### DATA EXTRACT
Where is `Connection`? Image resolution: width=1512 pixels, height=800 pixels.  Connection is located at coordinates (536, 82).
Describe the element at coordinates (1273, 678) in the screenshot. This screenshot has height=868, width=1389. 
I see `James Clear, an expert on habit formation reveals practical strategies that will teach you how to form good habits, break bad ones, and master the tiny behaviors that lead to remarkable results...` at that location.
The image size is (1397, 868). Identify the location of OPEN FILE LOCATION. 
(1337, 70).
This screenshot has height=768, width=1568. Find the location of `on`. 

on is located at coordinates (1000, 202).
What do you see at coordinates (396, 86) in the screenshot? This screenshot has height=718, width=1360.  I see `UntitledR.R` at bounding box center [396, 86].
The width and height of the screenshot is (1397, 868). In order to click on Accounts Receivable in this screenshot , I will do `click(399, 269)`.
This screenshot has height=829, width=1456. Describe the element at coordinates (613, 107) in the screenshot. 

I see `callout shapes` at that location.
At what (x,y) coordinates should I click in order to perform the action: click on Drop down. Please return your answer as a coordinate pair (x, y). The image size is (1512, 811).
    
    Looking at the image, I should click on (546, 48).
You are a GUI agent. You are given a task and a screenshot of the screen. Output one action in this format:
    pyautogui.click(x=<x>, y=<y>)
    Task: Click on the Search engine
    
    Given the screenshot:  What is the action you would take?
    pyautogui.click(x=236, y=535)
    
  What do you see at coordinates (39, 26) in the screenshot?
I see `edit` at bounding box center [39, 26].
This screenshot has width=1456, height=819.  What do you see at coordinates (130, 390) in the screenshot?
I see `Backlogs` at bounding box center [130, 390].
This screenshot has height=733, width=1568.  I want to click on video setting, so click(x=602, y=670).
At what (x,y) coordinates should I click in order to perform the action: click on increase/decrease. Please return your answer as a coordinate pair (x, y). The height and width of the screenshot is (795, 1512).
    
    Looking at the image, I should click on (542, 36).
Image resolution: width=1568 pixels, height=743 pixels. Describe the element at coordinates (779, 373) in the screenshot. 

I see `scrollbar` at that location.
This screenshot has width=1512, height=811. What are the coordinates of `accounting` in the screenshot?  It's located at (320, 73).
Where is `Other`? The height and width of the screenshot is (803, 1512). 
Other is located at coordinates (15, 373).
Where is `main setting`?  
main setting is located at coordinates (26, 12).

### TO DO
Copy the rows from the line containing "This screenshot has width=1512, height=811." through the end of the rows, reproducing them unchanged.

### CORRECT OUTPUT
This screenshot has width=1512, height=811. What are the coordinates of `accounting` in the screenshot?  It's located at (320, 73).
Where is `Other`? The height and width of the screenshot is (803, 1512). 
Other is located at coordinates (15, 373).
Where is `main setting`?  
main setting is located at coordinates (26, 12).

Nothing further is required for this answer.